Both brilliant and subdued color descends the mountains for a transition that can span multiple months. Color began in late September and is expected to last into mid-November. More than 100 species of leaf shedding trees are rooted in micro-climates, awash with color and wildlife.

The ExploreAsheville.com website offers weekly color reports, and even an animated color-progression map of peaking fall leaves. Also, ask Alexa for the Asheville Hike Finder. She even assists with insider guidance to help select trails, both prominent and off the beaten path.

Who knew?

Asheville is unique in offering hikers numerous picnics packed to go, blanket included. No need to forage a grocery store for snacks or a meal. The Asheville Picnic Company creates locally sourced to go meals to slip into a backpack. One of my favorite picnic meals comes from The Rhu Bakery and Café by award-winning chef John Fleer, a Blackberry Farm in Tennessee acclaimed alum. He also owns Rhubarb, one of my favorite eateries in town.

If hiking isn’t your thing, rest assured Asheville has a stacked deck of other calling cards like the Biltmore Estate, a historic estate nestled on 8,000 acres. It’s a must see at least once. With COVID-19 safety at the forefront, tickets are less numerous; reservations a must.

Asheville itself is a time warp eclectic mixture of open-air markets, tailgate farmers markets and independent shops and boutiques. Masks are mandated inside and outside in North Carolina. People watching is superb as folks dressed in tie dye mix and mingle with golf shirt clad locals.

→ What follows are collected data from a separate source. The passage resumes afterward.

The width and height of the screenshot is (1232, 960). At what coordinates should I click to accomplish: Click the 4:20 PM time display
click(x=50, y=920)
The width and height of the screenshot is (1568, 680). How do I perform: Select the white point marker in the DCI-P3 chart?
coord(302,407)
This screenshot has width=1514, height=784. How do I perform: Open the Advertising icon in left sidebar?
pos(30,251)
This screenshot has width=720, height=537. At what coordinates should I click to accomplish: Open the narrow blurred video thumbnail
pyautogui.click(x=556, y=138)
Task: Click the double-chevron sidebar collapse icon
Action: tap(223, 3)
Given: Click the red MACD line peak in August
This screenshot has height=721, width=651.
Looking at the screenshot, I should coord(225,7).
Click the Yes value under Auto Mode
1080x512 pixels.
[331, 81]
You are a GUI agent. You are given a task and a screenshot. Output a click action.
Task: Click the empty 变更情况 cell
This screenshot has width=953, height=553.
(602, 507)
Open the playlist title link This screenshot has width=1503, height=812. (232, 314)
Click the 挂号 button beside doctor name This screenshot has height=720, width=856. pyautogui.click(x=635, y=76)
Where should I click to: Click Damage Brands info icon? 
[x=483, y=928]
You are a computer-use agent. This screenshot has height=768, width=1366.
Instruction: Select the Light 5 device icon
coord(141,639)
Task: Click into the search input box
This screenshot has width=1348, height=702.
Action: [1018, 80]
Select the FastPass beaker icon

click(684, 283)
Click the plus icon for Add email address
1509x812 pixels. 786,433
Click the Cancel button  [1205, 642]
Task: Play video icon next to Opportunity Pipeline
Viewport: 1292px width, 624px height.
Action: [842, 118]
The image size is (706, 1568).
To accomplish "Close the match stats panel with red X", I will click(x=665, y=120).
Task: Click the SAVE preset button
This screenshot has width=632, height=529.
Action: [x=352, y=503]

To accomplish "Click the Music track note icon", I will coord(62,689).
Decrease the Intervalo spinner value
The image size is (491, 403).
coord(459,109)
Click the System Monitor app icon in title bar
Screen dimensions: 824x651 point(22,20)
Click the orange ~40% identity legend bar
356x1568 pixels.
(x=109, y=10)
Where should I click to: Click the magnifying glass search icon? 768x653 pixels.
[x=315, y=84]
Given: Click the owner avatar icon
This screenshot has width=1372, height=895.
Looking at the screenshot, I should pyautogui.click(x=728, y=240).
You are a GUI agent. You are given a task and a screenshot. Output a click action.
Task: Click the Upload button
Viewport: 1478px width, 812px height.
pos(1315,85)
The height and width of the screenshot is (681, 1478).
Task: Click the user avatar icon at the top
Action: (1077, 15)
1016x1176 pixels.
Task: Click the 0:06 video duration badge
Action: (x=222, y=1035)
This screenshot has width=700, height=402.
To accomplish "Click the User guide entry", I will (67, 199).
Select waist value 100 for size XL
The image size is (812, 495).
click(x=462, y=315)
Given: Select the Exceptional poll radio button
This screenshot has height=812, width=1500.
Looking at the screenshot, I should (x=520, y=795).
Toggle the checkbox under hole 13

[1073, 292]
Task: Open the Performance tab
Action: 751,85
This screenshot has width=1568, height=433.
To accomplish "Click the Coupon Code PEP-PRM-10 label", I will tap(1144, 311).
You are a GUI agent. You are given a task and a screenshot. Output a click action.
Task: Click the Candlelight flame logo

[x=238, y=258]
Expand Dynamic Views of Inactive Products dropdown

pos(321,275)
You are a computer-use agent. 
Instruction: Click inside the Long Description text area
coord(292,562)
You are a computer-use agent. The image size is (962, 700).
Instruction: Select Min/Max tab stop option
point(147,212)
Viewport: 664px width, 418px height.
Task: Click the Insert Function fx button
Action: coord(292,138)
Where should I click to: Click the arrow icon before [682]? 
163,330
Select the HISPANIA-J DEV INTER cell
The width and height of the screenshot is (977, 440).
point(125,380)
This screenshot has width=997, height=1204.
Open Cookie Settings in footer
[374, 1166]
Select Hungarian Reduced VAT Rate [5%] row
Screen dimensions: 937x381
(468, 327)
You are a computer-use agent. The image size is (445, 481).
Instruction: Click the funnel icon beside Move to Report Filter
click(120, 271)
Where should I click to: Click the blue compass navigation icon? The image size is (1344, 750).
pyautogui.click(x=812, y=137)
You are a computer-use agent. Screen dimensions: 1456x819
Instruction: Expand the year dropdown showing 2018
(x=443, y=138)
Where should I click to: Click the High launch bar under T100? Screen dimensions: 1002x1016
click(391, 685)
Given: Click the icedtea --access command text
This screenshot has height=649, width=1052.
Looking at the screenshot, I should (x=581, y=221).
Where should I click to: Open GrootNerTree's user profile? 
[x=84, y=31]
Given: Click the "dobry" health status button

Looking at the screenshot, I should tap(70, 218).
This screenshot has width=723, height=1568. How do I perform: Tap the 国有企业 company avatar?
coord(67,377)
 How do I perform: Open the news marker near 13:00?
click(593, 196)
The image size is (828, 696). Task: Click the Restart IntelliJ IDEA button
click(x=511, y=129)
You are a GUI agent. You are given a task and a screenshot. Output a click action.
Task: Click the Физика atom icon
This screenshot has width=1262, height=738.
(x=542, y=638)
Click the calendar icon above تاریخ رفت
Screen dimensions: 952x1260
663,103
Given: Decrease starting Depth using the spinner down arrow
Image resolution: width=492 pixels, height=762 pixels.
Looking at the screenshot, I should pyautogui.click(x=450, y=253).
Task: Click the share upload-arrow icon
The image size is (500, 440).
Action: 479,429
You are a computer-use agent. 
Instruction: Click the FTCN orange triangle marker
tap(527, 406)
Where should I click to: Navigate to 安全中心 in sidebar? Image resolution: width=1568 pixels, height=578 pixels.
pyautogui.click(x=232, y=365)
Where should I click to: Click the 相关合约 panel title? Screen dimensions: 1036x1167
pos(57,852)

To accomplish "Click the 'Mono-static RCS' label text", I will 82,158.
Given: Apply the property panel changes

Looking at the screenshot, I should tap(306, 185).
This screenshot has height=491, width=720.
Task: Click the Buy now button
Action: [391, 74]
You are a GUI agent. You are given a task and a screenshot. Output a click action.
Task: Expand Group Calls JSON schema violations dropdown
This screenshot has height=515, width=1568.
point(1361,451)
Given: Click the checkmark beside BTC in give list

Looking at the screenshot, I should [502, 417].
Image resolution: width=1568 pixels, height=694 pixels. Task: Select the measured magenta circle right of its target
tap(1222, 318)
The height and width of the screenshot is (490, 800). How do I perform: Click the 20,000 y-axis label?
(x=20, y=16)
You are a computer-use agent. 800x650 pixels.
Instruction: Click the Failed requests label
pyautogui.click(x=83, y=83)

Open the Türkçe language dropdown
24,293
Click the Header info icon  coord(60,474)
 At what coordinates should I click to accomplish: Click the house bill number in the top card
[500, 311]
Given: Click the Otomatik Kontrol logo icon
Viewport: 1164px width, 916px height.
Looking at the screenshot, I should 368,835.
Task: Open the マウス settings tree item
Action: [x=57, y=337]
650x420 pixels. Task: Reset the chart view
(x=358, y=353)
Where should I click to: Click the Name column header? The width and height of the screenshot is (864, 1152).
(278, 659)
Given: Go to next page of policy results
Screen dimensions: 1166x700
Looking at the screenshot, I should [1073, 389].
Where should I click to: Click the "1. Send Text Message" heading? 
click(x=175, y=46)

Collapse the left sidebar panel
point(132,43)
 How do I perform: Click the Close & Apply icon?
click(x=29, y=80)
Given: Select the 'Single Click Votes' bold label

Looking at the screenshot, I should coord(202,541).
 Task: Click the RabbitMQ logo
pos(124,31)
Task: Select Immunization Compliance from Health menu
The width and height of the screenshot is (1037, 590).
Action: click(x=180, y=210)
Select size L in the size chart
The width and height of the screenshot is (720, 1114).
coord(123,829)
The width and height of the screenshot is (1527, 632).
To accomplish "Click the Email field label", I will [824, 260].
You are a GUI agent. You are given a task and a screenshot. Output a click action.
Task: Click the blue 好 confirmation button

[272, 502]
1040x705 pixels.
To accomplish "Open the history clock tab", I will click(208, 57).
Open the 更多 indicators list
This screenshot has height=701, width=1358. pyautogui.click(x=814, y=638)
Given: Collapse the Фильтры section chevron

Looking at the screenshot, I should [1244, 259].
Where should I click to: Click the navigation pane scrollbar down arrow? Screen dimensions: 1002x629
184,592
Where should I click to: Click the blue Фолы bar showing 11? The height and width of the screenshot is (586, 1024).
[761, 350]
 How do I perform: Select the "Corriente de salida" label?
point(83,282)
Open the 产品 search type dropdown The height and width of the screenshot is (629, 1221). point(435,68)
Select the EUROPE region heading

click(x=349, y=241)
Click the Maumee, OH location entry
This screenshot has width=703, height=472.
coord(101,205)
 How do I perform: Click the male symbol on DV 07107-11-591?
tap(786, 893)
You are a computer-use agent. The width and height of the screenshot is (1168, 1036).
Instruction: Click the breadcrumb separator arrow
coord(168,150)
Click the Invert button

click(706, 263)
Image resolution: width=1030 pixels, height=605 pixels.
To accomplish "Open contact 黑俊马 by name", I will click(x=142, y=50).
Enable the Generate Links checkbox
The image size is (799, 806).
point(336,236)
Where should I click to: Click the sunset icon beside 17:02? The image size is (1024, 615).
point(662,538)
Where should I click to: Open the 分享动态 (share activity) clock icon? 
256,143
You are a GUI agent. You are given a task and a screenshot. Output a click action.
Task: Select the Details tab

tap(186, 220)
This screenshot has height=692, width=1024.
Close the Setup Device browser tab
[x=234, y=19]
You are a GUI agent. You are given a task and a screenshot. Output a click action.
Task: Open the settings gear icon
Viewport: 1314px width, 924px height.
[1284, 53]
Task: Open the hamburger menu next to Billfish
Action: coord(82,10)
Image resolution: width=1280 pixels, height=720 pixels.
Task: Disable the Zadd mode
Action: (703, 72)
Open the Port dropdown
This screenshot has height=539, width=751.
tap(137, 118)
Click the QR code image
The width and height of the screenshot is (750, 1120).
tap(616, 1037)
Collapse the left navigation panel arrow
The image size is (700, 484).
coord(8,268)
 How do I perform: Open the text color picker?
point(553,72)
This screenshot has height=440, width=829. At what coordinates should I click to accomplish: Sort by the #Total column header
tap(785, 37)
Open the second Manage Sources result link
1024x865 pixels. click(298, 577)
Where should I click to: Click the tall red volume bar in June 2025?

My favorite spot in town is Pack Square, packed with numerous restaurants and cuisines where eatery owners have taken the spirit of creativity that defines Asheville to create dining in the time of COVID-19. Parks, sidewalks and even tented parking lots offer virus defying al fresco tables with a view.

For fine French dining, Buchon is a two-thumbs-up experience. Tables are separated by plexiglass; the food is divine.

First-time Asheville visitors Donna and John Brevard visited Asheville over Labor Day weekend.

“We were taken aback by the atmosphere of the city. It’s earthy and organic. There’s lots of 1970’s fashion, strappy sandals, jeans, long skirts, all in a very casual atmosphere. We were overdressed with John in a golf shirt and I in a dress,” Donna says. “We wandered the streets enjoying the people and places. We highly recommend the French Broad Chocolate Lounge for dessert. A long line at the door and our 30-minute wait was well worth it. We had the most decadent chocolate ice cream and shared a chocolate dipped cookie.”

The couple stayed downtown at the Foundry Hotel, an old steel factory that provided steel during the construction of the Biltmore. They also visited the Biltmore and a number of delectable restaurants.

They liked Asheville so much, they extended their visit. All bets say they’ll go back, now that they’ve discovered it, and so will you, whether a first-time visitor or a seasoned one. It’s just such a special, eclectic place.

Accommodations are plentiful, from four-star hotels like the Inn on Biltmore and the historic Grove Park Inn to cabin rentals and B&Bs. For cabin rentals, check out Greybeard Rentals, Carolina Mornings and Yonder Luxury Vacation Rentals.

Despite COVID-19, Asheville is bustling here in autumn. Don’t overlook the B&Bs on Montford Avenue in the historic district. Spacious with few guests, these are my go-to accommodations.

In these dreadful COVID-19 times, Asheville feels like a safe place to land for a weekend or a week. Mountain trails sure aren’t high traffic; downtown is filled with safety and mask signage. Crowds are certainly smaller this year.

From my first visit decades ago, Asheville has been an A in my book. Oh, and I hear the phone ringing. The Blue Ridge Mountains are calling; I can’t answer the phone fast enough.